■ TASK REQUIREMENTS: Nothing but the lines from the one with "Click the gear" through the final line of the entries should appear in the answer, copied exactly and without pictures.

■ DATA EXTRACTS:

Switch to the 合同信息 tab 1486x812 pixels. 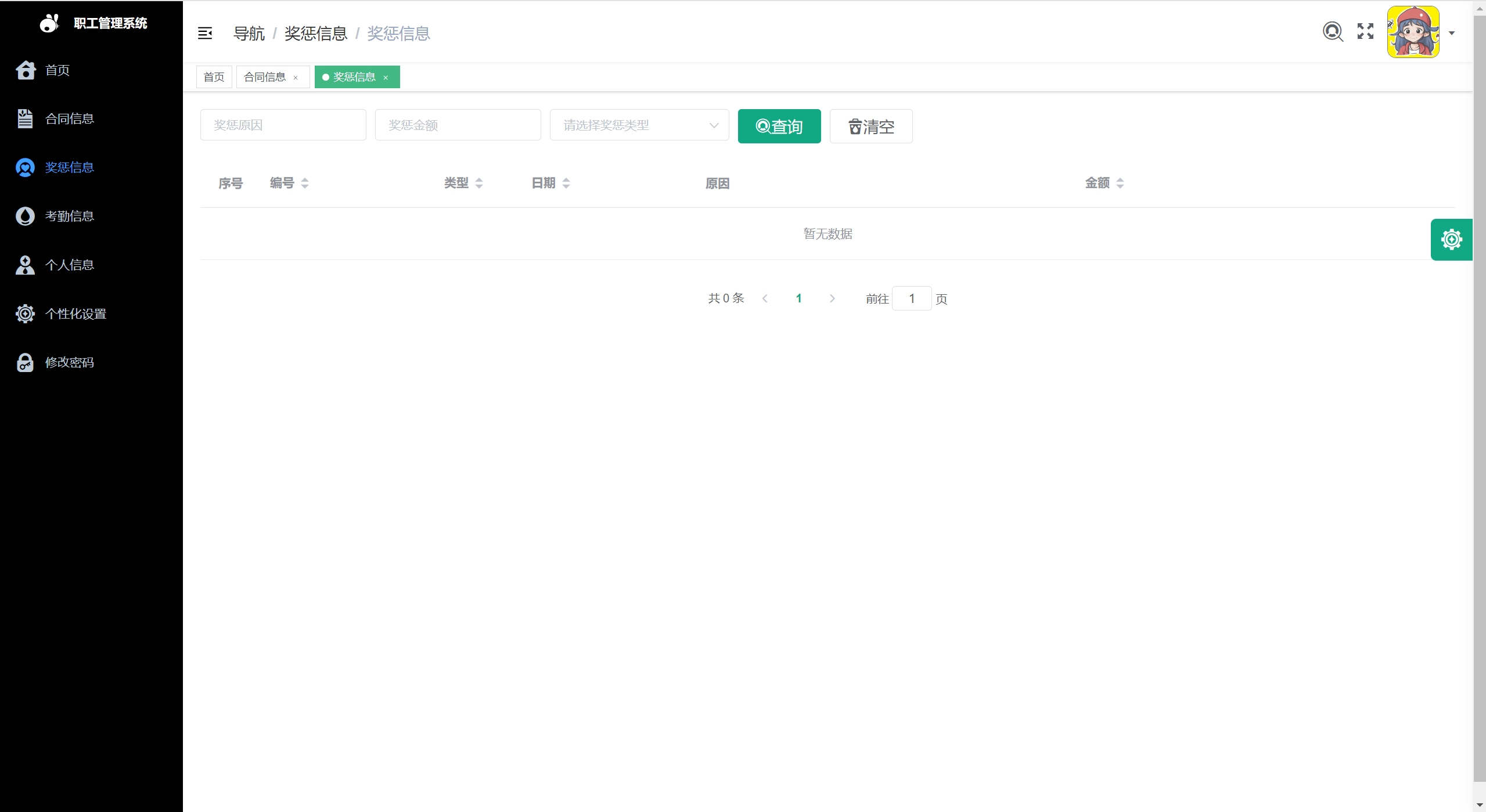(265, 77)
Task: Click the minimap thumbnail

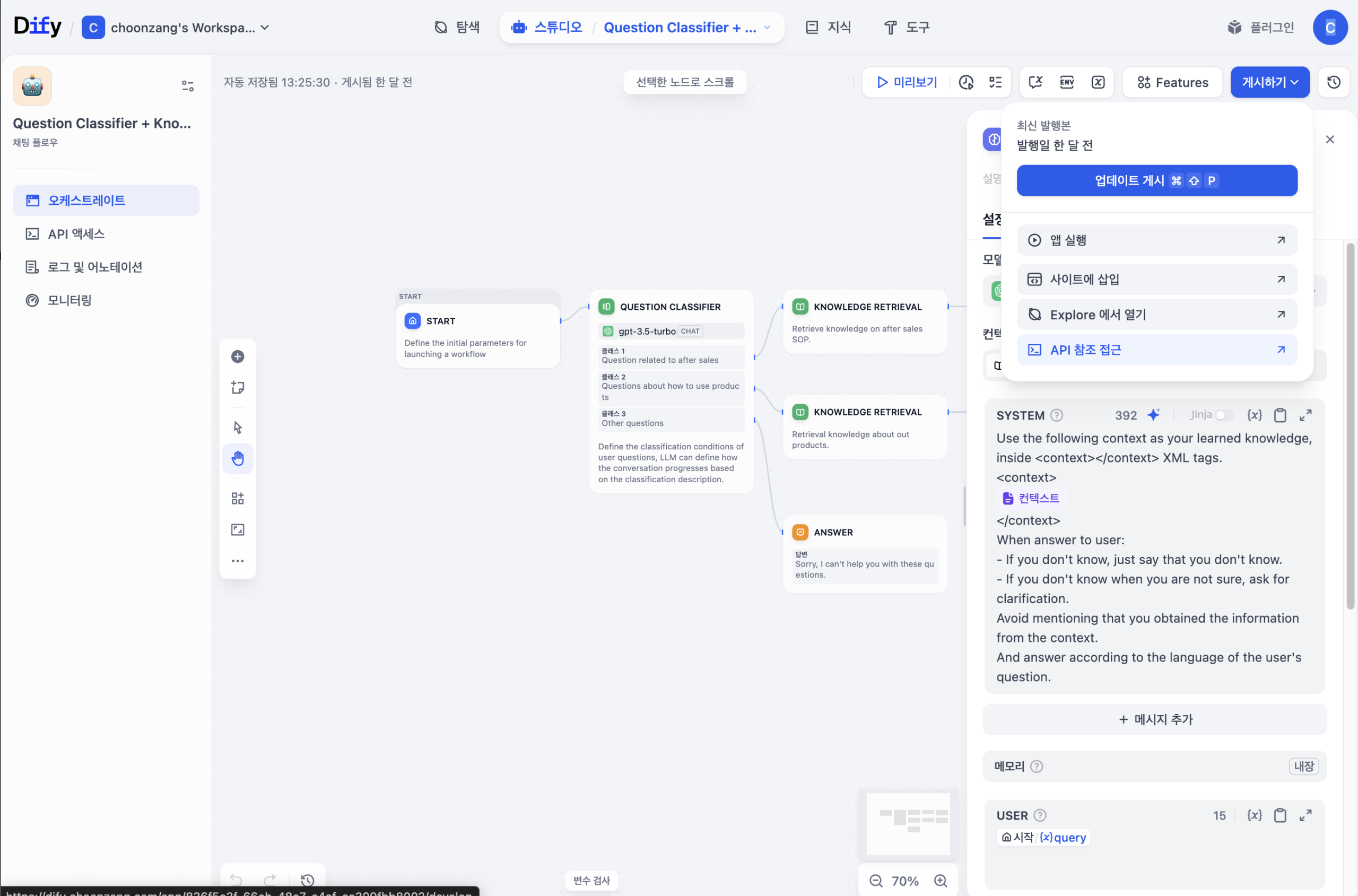Action: coord(908,823)
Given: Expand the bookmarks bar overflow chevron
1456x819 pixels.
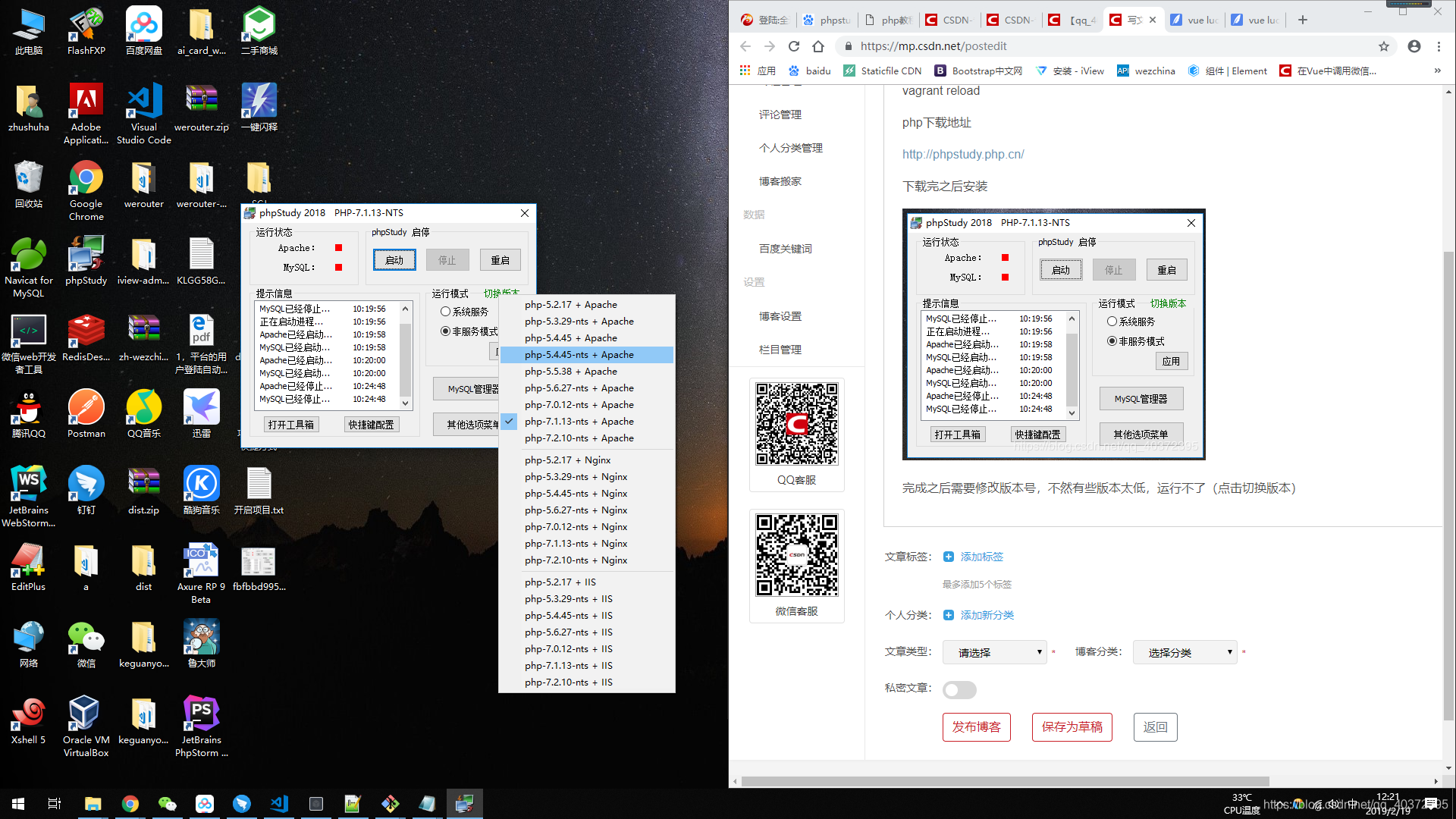Looking at the screenshot, I should click(x=1437, y=71).
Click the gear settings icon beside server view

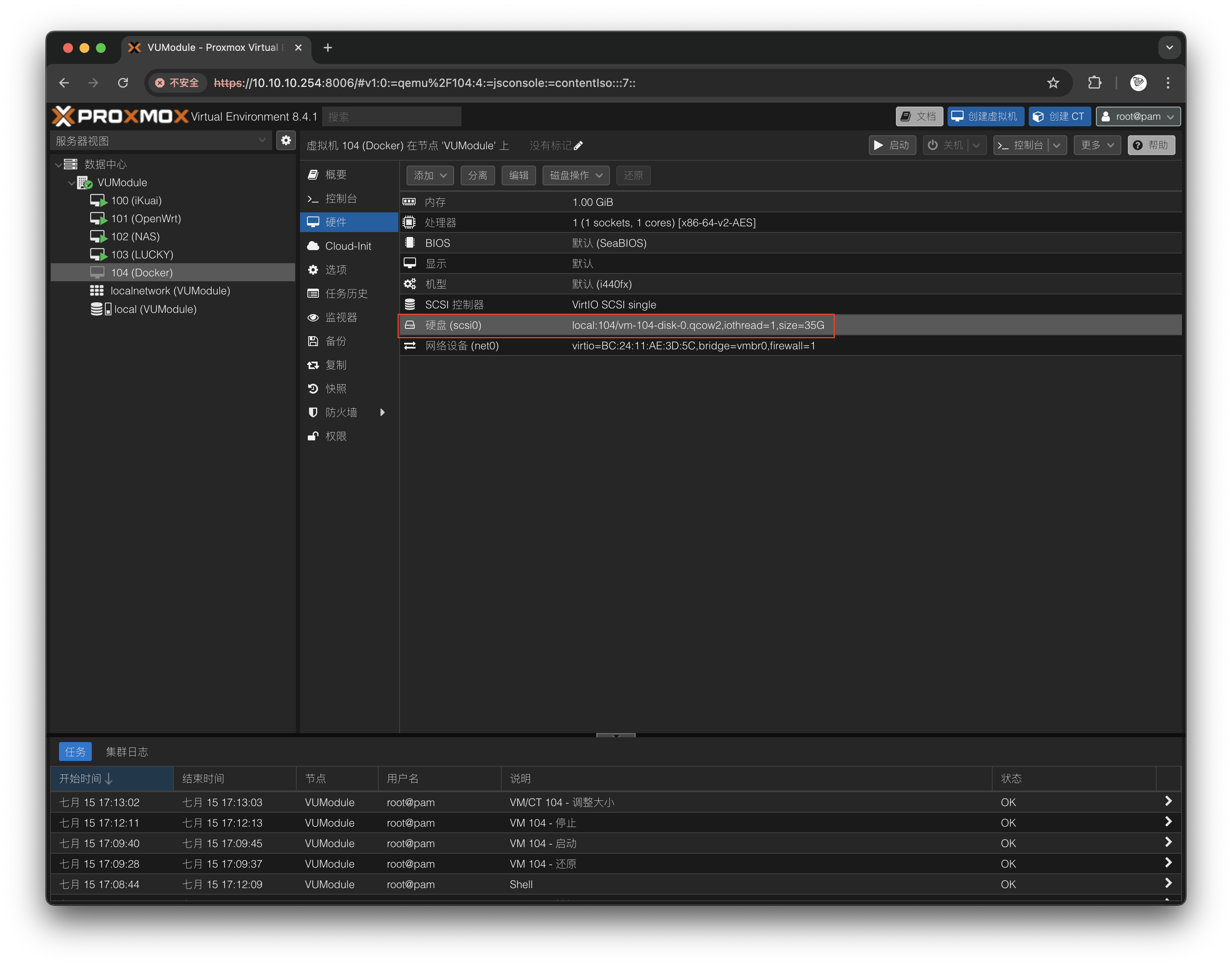pos(286,140)
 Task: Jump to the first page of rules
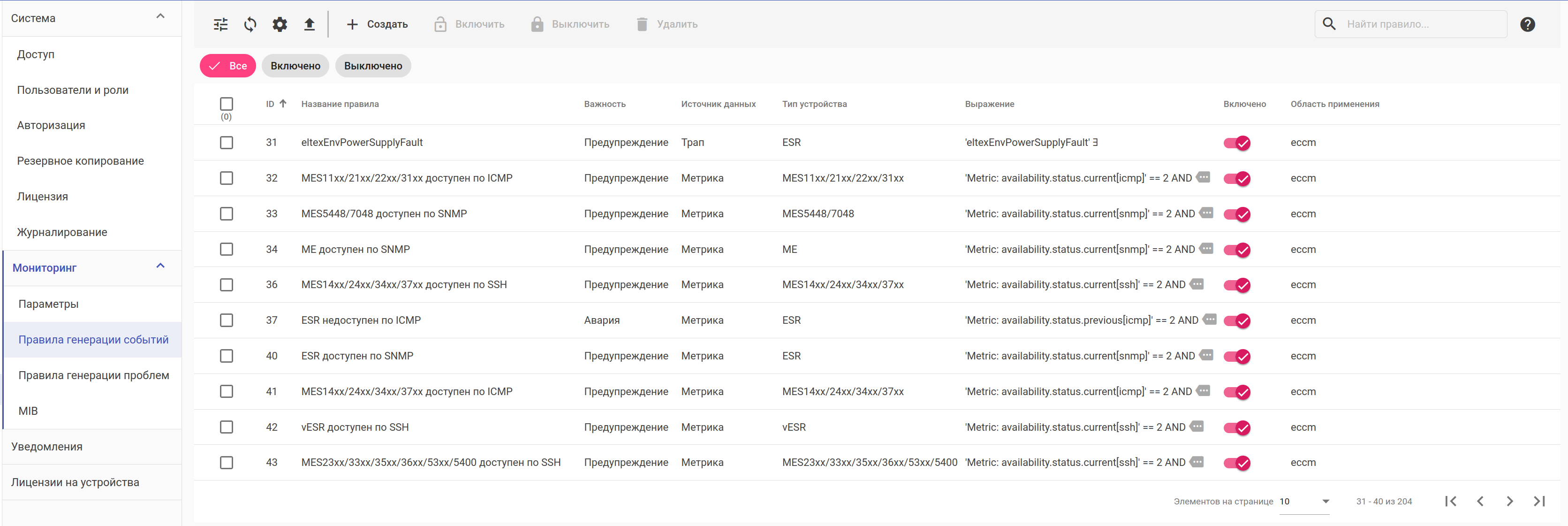tap(1451, 501)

■ SOLVED EXERCISE:
Click the gear settings icon beside server view

pos(286,140)
 Task: Jump to the first page of rules
tap(1451, 501)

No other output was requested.